*Exercise:* Copy everything below from the line containing "884x365 pixels." down to the line containing "(x=675, y=408)", keeping both of those lines.

*Records supplied:*
/---

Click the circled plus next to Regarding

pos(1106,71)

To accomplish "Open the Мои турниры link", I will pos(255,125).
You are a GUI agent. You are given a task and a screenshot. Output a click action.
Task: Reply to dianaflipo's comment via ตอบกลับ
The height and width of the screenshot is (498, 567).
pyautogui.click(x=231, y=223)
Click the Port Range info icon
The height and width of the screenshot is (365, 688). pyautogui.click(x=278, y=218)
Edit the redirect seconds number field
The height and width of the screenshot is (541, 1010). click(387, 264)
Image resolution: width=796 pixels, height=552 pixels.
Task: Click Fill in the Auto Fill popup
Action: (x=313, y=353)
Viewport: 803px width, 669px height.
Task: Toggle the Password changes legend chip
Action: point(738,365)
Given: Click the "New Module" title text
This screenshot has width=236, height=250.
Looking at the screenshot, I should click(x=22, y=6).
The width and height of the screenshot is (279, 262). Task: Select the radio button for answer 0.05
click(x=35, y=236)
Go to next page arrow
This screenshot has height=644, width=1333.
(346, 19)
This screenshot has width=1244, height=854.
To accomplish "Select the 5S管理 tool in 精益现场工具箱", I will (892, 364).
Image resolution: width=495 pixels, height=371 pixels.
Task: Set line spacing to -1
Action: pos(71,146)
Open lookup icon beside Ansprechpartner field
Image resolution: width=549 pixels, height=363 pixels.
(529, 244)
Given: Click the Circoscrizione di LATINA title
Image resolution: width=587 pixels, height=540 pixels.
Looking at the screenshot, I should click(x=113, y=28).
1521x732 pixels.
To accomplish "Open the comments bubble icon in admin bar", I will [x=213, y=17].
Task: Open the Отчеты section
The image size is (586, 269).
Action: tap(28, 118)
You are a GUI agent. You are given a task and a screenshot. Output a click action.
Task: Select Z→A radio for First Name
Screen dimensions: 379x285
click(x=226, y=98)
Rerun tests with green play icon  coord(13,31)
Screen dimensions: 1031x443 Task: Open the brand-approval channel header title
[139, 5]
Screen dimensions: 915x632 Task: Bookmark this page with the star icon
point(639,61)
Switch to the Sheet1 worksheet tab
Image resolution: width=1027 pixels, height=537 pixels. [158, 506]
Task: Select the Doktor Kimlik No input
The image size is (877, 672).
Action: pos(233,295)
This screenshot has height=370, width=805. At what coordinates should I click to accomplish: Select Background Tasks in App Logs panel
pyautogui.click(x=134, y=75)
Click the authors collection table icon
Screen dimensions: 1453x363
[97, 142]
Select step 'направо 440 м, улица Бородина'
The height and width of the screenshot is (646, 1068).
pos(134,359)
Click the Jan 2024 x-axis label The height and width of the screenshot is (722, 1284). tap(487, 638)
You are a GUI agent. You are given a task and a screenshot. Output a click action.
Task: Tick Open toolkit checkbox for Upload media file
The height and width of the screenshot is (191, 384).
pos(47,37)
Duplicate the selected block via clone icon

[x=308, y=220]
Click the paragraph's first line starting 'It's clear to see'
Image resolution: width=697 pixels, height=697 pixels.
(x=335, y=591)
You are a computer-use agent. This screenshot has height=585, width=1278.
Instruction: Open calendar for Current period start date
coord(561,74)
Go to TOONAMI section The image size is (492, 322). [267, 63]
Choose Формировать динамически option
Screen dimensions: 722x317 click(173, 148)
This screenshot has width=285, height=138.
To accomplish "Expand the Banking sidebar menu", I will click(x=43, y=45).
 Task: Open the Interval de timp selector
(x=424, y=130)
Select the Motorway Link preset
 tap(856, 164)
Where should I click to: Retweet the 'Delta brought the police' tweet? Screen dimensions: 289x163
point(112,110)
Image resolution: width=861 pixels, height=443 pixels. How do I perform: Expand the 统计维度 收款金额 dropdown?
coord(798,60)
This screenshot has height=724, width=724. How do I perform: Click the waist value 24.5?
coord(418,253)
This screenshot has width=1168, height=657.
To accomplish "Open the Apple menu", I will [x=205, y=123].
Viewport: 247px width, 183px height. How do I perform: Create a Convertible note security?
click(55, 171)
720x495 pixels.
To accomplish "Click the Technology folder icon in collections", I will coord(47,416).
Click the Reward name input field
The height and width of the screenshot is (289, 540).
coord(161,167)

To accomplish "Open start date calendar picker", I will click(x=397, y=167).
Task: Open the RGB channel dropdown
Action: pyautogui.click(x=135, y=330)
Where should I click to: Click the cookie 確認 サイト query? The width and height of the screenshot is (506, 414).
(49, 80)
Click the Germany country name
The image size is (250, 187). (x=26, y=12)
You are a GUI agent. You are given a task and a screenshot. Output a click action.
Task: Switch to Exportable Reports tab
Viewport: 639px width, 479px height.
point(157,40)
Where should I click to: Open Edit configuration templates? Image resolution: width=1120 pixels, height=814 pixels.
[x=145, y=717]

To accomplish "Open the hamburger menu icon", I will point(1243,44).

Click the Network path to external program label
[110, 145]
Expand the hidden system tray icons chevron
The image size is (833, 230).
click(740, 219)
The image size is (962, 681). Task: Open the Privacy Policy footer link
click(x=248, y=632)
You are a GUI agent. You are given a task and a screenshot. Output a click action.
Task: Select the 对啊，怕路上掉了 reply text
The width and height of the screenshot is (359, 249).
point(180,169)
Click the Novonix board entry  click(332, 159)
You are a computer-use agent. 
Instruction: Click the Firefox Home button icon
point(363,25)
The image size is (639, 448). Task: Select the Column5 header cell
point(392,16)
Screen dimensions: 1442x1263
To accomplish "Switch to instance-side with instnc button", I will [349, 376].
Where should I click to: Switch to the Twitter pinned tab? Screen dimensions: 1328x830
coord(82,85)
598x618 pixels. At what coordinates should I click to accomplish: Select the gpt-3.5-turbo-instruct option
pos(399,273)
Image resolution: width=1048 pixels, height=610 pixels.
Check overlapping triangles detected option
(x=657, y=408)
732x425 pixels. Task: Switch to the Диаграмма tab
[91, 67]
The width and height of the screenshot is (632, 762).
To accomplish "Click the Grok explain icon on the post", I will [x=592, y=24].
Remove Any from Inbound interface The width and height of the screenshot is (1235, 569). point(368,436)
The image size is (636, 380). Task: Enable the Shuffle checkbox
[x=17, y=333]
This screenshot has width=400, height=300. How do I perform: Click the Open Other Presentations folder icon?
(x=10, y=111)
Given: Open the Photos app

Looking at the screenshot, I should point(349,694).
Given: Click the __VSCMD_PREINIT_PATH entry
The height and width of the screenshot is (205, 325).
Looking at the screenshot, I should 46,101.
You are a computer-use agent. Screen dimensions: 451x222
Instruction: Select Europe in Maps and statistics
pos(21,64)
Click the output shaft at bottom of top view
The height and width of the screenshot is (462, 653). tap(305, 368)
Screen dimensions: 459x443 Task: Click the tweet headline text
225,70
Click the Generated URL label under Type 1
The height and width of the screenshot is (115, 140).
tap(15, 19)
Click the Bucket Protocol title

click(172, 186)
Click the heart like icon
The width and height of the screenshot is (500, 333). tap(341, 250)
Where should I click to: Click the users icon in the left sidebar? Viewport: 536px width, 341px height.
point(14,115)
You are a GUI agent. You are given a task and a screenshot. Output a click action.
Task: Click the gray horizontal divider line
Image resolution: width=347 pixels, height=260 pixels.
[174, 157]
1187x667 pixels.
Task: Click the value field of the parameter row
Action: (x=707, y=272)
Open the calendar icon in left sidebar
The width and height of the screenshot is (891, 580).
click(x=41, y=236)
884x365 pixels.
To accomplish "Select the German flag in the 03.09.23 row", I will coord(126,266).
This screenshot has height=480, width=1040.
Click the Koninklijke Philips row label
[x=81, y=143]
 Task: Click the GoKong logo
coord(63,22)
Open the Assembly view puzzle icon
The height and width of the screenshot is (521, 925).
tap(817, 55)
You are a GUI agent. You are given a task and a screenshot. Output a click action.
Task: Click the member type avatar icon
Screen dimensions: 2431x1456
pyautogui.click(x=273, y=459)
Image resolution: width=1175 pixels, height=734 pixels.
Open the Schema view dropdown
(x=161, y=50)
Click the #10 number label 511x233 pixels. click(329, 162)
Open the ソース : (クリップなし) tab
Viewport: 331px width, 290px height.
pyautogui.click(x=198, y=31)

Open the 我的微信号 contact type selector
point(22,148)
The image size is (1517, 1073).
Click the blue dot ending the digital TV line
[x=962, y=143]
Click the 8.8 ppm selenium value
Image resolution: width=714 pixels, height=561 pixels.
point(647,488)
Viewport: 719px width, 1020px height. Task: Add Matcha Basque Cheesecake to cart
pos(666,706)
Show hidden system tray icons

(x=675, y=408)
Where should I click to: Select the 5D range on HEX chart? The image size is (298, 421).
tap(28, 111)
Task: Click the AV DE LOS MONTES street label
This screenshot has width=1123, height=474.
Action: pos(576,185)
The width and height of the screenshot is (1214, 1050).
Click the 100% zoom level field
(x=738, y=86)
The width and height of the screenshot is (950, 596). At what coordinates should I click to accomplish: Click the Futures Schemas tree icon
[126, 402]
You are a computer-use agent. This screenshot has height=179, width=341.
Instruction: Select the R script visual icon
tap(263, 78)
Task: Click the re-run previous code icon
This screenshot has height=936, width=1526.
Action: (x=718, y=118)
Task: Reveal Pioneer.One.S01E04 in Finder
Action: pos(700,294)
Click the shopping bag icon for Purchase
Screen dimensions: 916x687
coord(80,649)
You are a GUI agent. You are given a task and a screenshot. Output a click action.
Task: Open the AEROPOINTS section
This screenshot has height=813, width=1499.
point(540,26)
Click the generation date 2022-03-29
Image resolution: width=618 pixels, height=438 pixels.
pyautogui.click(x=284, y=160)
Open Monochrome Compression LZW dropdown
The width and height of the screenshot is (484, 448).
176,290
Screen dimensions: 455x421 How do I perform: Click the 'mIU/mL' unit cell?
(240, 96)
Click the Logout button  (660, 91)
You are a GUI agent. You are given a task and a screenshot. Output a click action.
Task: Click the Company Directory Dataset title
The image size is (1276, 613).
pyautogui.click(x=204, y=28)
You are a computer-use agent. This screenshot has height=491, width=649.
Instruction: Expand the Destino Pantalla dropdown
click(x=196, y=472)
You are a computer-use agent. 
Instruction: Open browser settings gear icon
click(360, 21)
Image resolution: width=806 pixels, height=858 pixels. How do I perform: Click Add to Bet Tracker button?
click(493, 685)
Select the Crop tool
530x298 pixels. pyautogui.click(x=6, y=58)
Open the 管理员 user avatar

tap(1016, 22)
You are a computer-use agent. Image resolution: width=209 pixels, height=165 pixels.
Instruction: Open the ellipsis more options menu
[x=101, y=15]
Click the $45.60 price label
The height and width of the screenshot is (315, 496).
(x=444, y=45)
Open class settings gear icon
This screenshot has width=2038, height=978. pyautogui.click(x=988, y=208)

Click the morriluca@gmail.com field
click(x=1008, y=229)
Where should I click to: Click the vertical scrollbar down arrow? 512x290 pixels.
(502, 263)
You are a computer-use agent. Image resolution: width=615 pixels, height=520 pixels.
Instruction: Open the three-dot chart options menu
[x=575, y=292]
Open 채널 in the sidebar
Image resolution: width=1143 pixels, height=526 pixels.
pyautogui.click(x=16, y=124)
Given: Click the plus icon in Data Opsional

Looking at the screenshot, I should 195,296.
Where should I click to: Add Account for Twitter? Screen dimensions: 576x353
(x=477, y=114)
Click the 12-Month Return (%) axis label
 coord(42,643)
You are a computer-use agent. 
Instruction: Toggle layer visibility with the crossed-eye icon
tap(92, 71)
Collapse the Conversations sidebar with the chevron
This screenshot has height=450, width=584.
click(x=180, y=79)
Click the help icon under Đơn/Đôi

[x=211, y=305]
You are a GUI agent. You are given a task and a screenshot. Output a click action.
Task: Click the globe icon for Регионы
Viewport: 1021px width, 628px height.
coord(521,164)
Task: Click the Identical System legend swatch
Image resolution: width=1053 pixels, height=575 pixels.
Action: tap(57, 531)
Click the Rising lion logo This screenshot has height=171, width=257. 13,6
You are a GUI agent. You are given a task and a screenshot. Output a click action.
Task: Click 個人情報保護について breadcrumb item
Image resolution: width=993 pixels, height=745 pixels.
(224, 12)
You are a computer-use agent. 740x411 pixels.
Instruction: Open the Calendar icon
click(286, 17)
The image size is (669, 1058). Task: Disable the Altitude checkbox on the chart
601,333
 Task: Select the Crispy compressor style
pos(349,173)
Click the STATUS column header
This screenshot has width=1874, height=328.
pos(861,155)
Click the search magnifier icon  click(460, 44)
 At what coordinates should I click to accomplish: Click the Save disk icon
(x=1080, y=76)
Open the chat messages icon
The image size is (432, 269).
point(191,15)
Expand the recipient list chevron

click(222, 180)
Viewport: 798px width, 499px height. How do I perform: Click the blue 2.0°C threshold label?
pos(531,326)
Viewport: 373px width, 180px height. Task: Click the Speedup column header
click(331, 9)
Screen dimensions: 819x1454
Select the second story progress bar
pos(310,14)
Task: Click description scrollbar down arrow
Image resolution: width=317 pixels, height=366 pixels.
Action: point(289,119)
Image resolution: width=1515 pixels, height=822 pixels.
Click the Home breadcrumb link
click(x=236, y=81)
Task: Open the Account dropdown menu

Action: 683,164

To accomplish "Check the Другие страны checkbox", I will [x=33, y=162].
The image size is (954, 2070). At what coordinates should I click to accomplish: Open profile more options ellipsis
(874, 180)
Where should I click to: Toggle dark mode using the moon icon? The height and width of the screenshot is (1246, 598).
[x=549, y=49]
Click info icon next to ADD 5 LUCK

\---

*Response to the task:*
884x365 pixels.
To accomplish "Select the German flag in the 03.09.23 row", I will coord(126,266).
This screenshot has height=480, width=1040.
Click the Koninklijke Philips row label
[x=81, y=143]
 Task: Click the GoKong logo
coord(63,22)
Open the Assembly view puzzle icon
The height and width of the screenshot is (521, 925).
tap(817, 55)
You are a GUI agent. You are given a task and a screenshot. Output a click action.
Task: Click the member type avatar icon
Screen dimensions: 2431x1456
pyautogui.click(x=273, y=459)
Image resolution: width=1175 pixels, height=734 pixels.
Open the Schema view dropdown
(x=161, y=50)
Click the #10 number label 511x233 pixels. click(329, 162)
Open the ソース : (クリップなし) tab
Viewport: 331px width, 290px height.
pyautogui.click(x=198, y=31)

Open the 我的微信号 contact type selector
point(22,148)
The image size is (1517, 1073).
Click the blue dot ending the digital TV line
[x=962, y=143]
Click the 8.8 ppm selenium value
Image resolution: width=714 pixels, height=561 pixels.
point(647,488)
Viewport: 719px width, 1020px height. Task: Add Matcha Basque Cheesecake to cart
pos(666,706)
Show hidden system tray icons

(x=675, y=408)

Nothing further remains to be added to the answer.